According to the aforementioned Guardian article, she claims to have left her zealotry behind a year into her stay with ISIS, and that others had at some point taken over her Twitter account. However, this first year of incitements and other terrorist activity alone seems starkly inconsistent with the supposed change of heart she underwent “when I came here and saw everything with my own eyes.”

That said, Muthana’s case underscores a new variable in the way terrorists will be held accountable: with this new age of social media-fueled terrorist outreach comes unprecedented documentation of terrorist activities and war crimes, regardless of when one decides to give it all up—a fact that seems lost on Muthana.

“I believe that America gives second chances,” she says to the Guardian. “I want to return and I’ll never come back to the Middle East.
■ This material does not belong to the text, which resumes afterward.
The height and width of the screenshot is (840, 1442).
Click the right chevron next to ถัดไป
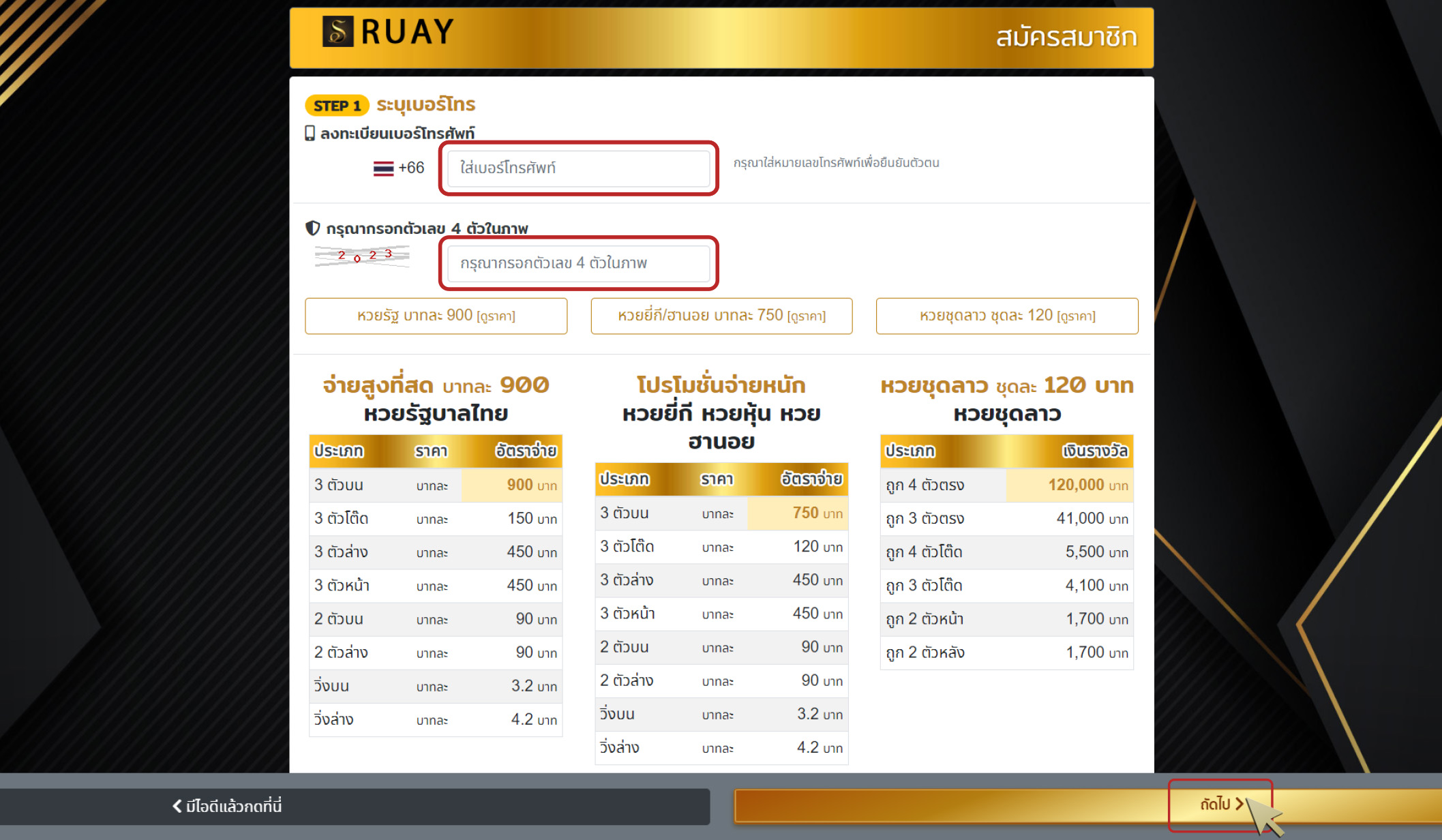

America can take my passport and I wouldn’t mind.”

Muthana’s lawyer even presented her as a future counterterror asset, stating, “She wants to come back to the United States to be accountable for her mistakes and then be a powerful voice to make sure others don’t repeat those same mistakes.”

It’s troubling to see deradicalization efforts, an extremely difficult and noble undertaking, used like a bargaining chip this way. And of course, there is the more apparent problem with this suggestion: after her assisting of others to join ISIS, disowning her American citizenship, and inciting for attacks, her lawyer suggests we should disregard the major risk of re-offense by terrorists and actually elevate her voice? Why should we expect different results from these ISIS fighters and “citizens” than we did from the al-Qaeda militants, some of whom migrants, that were captured in Afghanistan after 9/11 and went right back to militant jihad after their release?

The question of what to do with Western ISIS members is a complicated issue that many governments still haven’t prepared for. But the evidence of Muthana's case is clear: She joined a terrorist group, acted on behalf of a terrorist group, and should thus be treated as one, wherever she ends up. And as mounting stories of disillusionment and regret emerge this late in the game—no less from the same individuals who so loudly broadcasted their war crimes across the Internet—an important question emerges: would these individuals be begging for forgiveness if ISIS was still comfortably controlling Raqqah?